As Hislop comments: ‘Not only does this item mock the pomposity of the whole process of collecting and exhibiting old artefacts, but it also suggests that you can stick anything into the museum and no one will notice.’

That was a bit of fun, and there are other examples of light-hearted subversion, such as the rogue engraver at a uK-based printing firm in 1968, who, on the Indian 50-rupee bank notes, managed to make

the palm fronds next to the Queen’s face look like the word ‘SEX’ if you looked carefully and turned the note sideways.

Other acts of dissent have been darker, more risky, more daring — and have had nasty consequenc­es for their creators.

If you scrutinise the Ten Commandmen­ts in an edition of the King James Bible of 1631 published by Robert Barker and Martin Lucas, you’ll see that the seventh commandmen­t, nestled among all the ‘thou shalt nots’, reads: ‘Thou shalt commit adultery.’

Was that an accidental misprint? Hislop thinks not. ‘Coincidenc­e does not extend that far. I don’t buy it.’

The two publishers were fined a colossal sum for that outrageous omission of the negative. Barker bore the brunt of the fine and died penniless in a debtors’ prison.

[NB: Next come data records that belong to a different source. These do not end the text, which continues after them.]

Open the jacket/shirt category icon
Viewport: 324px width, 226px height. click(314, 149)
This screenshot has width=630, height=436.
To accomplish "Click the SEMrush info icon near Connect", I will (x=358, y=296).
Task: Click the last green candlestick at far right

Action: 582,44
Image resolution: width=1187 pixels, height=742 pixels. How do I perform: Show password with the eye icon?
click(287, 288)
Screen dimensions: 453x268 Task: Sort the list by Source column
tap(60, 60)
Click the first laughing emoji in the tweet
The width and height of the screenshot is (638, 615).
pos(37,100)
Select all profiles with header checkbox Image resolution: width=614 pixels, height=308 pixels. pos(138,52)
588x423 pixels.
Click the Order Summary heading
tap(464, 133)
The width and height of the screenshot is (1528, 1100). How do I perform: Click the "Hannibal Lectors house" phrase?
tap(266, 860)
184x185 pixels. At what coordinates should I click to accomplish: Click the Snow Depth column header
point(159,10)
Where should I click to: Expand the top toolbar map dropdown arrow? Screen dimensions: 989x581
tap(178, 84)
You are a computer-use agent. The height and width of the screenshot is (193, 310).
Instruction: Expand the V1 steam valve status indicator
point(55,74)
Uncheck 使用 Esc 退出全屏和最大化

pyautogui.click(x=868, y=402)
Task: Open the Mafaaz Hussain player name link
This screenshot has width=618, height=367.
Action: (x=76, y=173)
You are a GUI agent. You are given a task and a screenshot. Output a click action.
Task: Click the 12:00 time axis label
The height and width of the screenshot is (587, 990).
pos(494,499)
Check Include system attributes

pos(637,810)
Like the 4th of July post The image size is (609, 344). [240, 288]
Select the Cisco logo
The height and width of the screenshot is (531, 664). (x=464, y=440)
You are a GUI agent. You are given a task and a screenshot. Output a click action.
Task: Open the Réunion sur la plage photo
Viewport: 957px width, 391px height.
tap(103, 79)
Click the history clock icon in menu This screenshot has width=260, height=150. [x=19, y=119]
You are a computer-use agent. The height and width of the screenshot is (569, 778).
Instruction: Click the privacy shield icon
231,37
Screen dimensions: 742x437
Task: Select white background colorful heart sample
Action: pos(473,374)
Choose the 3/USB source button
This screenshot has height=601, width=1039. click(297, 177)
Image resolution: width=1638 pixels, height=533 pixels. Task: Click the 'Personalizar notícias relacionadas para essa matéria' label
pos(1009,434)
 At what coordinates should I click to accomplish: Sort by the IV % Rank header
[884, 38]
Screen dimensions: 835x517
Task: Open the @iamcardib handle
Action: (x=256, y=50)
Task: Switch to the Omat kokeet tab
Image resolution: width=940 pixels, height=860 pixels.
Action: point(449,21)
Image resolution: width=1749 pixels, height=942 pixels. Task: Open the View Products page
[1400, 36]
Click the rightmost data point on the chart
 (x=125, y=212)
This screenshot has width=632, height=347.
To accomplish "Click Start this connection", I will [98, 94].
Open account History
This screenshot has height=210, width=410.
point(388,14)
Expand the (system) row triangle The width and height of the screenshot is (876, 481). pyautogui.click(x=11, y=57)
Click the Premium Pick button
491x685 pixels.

The Greek sculptor Phidias — one of the most important artists in classical antiquity — committed the rash act of including an image of himself (a bald old man) on one of the Parthenon Sculptures, right next to the Athenian statesman Pericles. For this witty gesture, he was thrown into prison, where he died. Some have got away with dazzling acts of subversion in broad daylight. During the Soviet regime in Czechoslov­akia in the Fifties, a scout leader called Bedriska Synkova was imprisoned for carrying on her scouting work after the organisati­on had been banned for being too religious. Synkova’s mother happened to work as a secretary at the Prague Academy of Fine Arts and knew the sculptor who was commission­ed to design the new 1 koruna coin. Privately furious about the imprisonme­nt, the sculptor asked her for her daughter’s photo and based her coin design on it. So a portrait of an imprisoned opponent of the Soviet regime went into wide circulatio­n on millions of 1 koruna coins — and the girl on that coin is facing west as she bends to pick a linden leaf, hinting at a yearning for the West and its values. Hislop relishes the forbidden hidden in plain sight. He loves the ornate salt-cellar called the Stonyhurst Salt (left), made in the 1570s from recycled fragments of old Catholic reliquarie­s.

All Catholic worship was strictly banned — and Hislop imagines the Catholic owners of this object saying to their guests: ‘ Of course, we wouldn’t dream of having items of Catholic worship here. By the way, this is the salt- cellar — would you like some?’

The editor of Private Eye, Hislop particular­ly savours the story of the issue number of a magazine becoming a secret symbol of liberty.

In April 1763, issue 45 of the magazine The North Briton, published by the radical John Wilkes, vehemently attacked a recent king’s speech to parliament and, from that moment, anyone opposed to British corruption and despotism adopted the number 45 to express their solidarity.

The number 45 was daubed on doorways, engraved on brooches — and even written on the base of the spout of a teapot, included in this exhibition.

Dissent is a thought-provoking new prism through which to look at the history of art. Both book and exhibition are unmissable.